After Irma, South Florida's Fairy Tale Estate Looks Stricken By An Evil Spell
It looks like a fairy tale palace.
With its pink stucco walls and massive coral stone terraces, the is a beloved South Florida landmark that has drawn Miamians for 60 years. But since getting blasted by Hurricane Irma, the estate more resembles the part in the fairy tale after an evil spell is cast, and the forest overgrows the castle.
Downed mangroves, palms, live oaks and gumbo limbos lie everywhere — all part of the lush native forest surrounding this Italianate villa perched on the bay. Their shattered branches still impede the drive to the mansion and grounds.
"You couldn't even get through here four days ago," says Charlotte Donn, marketing and public affairs director at Vizcaya. She's been cutting up branches, carting them off and escorting visitors to see the damage.
We encountered just cataclysmic destruction — enormous tree damage throughout.
"Arriving here for the first time [after the storm], I was shell-shocked," says Joel Hoffman, the museum's executive director. "We encountered just cataclysmic destruction — enormous tree damage throughout."
Except for a flooded shop and café in the basement, the palatial villa itself was not badly damaged, nor were the dozens of statues scattered across its remarkably picturesque 50 acres. "Thousands upon thousands of young women have had their quinceañera pictures here," Hoffman says. Movies and videos have been filmed here, and plenty of South Floridians head to the gardens to propose marriage and to wed.
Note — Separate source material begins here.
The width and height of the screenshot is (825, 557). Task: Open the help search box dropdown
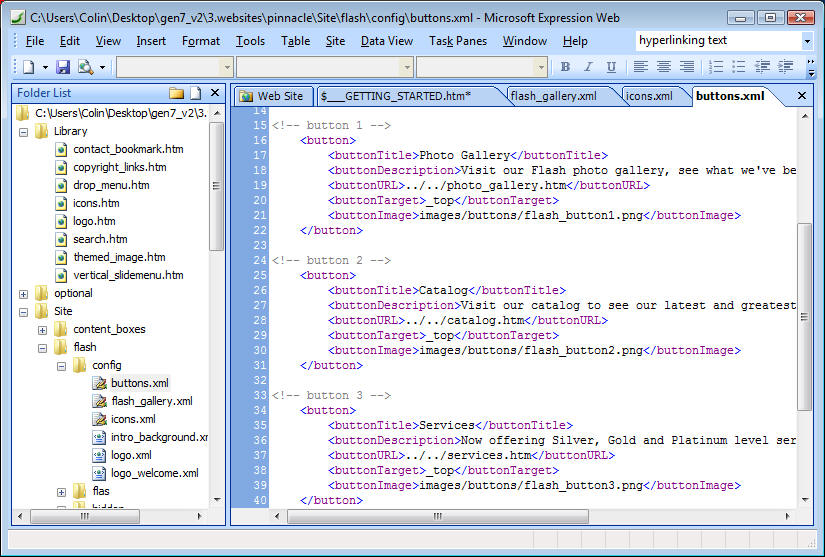[x=807, y=41]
"I love this place," says David Salinas, a nursing school student at Miami-Dade College who's volunteering for a few hours before class. Friendly and stocky, with a bushy black beard, Salinas was dubbed "Superman" by the other volunteers for his speed and strength in carrying trashcans stuffed with seaweed (to be returned to the ocean) or hurricane trash (to be sent to the dump).
"I'm from Miami," Salinas says. "I'm a local, so I always visited the gardens growing up. ... It's the best picnic spot in Miami. One hundred percent."
No one will be picnicking here anytime soon. Vizcaya staff is still trying to assess the extent of the damage. Just carting away the trash will cost hundreds of thousands of dollars, Hoffman estimates.
When you walk through the once-meticulously-landscaped formal gardens, it looks as if the storm flung dumpsters of filthy compost all over them. Vizcaya's horticultural director Ian Simpkins says the gardens were swamped by the storm and it will take a long time to recover from the deluge of sea water and garbage.
"You can imagine what it smells like now," he says. "It's a combination of sewage, dead fish, seaweed ... it's quite an interesting smell."
The smell of horticultural heartbreak, perhaps. But the staffers at Vizcaya say that heartbreak has been mitigated by all the volunteers. More than 100 just last weekend represented a cross-section of Miamians, showing up, raking seaweed, clearing downed trees and picking up all the trash.